*This article contains spoilers for the entirely of Warrior Season 1, and Season 2, Eps. 1-6*
The first season of “Warrior’s” fifth episode, entitled “The Blood and the Sh*t,” was a welcome bottle-episode interlude, consciously structured and styled much like Quentin Tarantino’s “The Hateful Eight.” But, more so than all the squibs and blood splatter, its transposing of genre onto Chinese immigrants characters – how it wrapped Ah Sahm and Young Jun’s specific cultural experience, rolling across the dry hills via stagecoach and the racial assumptions that followed them from town to tavern – characters typically not afforded the spotlight in such tales, was the primary reason for its success. The framework was nothing new, the ethnicity of the players was.

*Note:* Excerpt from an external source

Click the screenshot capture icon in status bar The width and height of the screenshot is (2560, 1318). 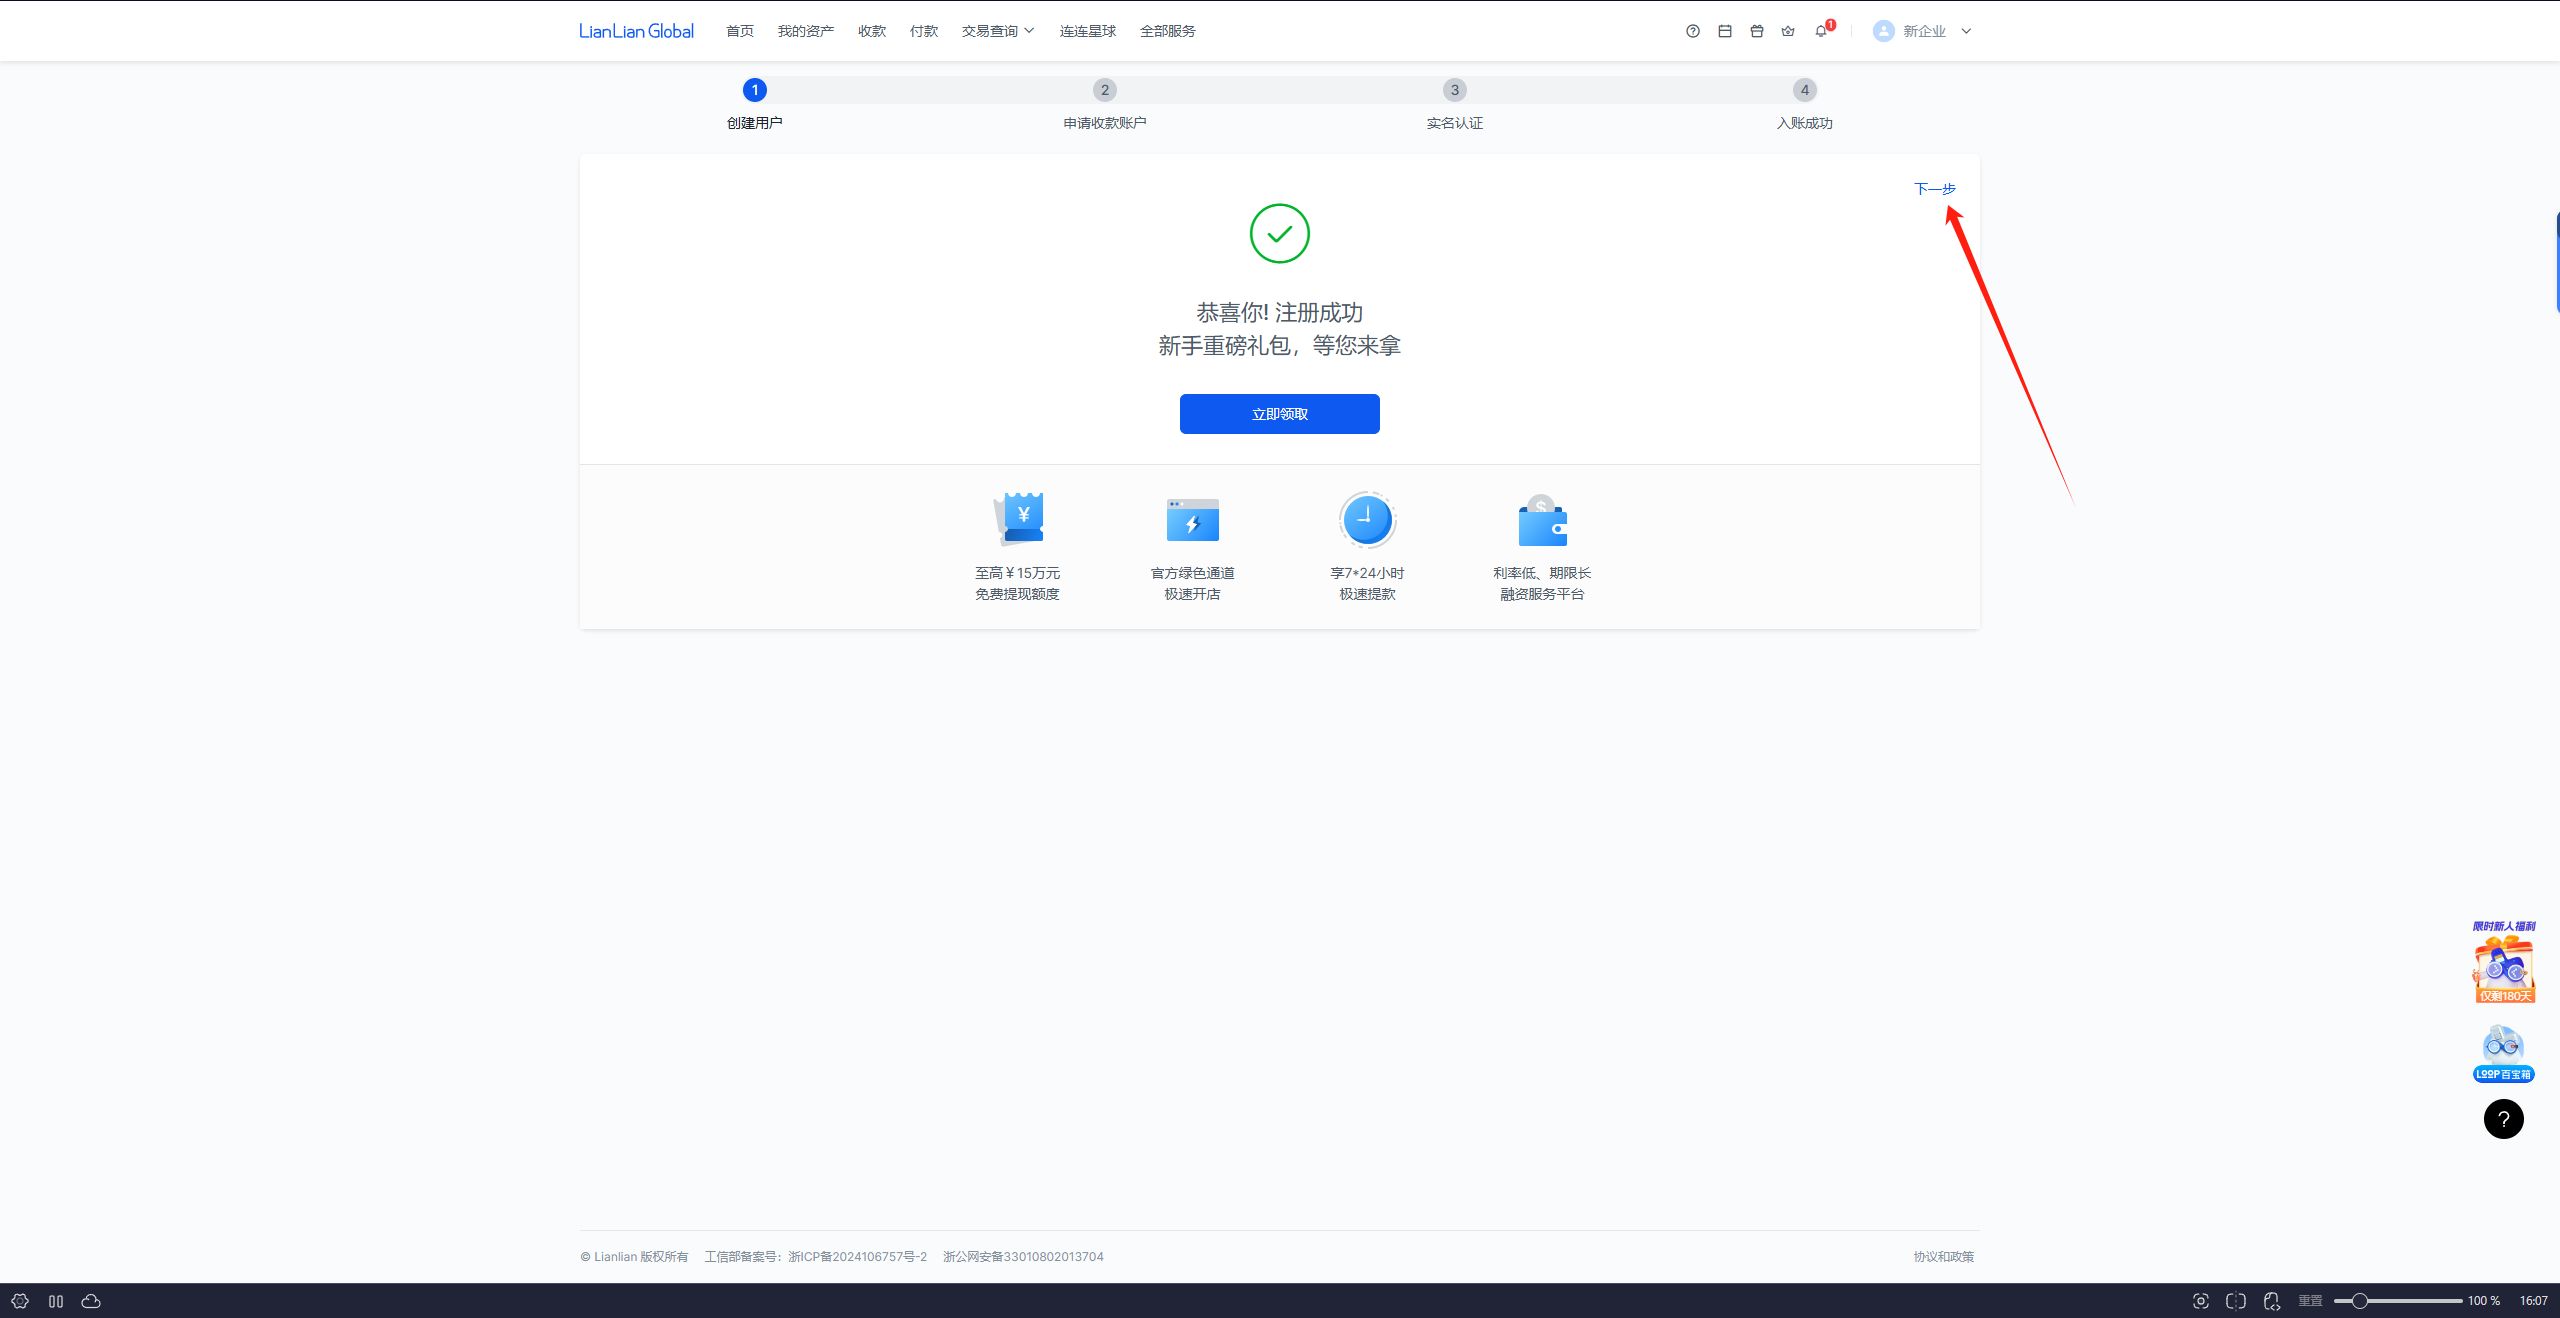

“Warrior” Season 2’s sixth hour, “To A Man With A Hammer, Everything Looks Like A Nail” (great title) combines an “Enter the Dragon,”-esque martial arts tournament with an unashamed “Django Unchained” climax. It pains me to say, yet the further along the (fairly short) episode viewers trek, the more telegraphed the pay-off becomes. Part of the issue is the creative team seems to have forgotten that “Enter the Dragon” itself – famously advertised as “The first martial arts film produced by a major Hollywood studio” – is already a balancing act of two genres: wuxia flicks and the spy movie. Bruce Lee essentially plays 007 under the guise of a tournament fighter, he just so happens to also be one of the world’s greatest martial artists. Yet, “Warrior’s” covert elements mirror the second half of “Django Unchained,” and it can’t sustain the tension in the same way QT’s two-part film can (this critic argues he put his “Intermission” in the wrong Western) because audiences haven’t been following the undercover narrative, instead its played as a twist that’s all too apparent. The dinner table sequence in ‘Django,’ that labels its titular figure as the “Black Hercules,” is seething with under the table suspense, whereas this week’s episode plays its hand way too quickly, accidentally giving the whole game away during the “You have our gratitude!” welcoming ceremony, in which we meet the episodes antagonist, Elijah Rooker (Conor Mullen) – a man who “gets off on watching men beat each other to death.” He’s meant to be a Calvin Candie but he comes off more like Don Johnson’s Colonel Sanders-esque plantation owner, crossed with a George Hearst type from “Deadwood,” dismissively nicknaming Ah Sahm, “Sam.”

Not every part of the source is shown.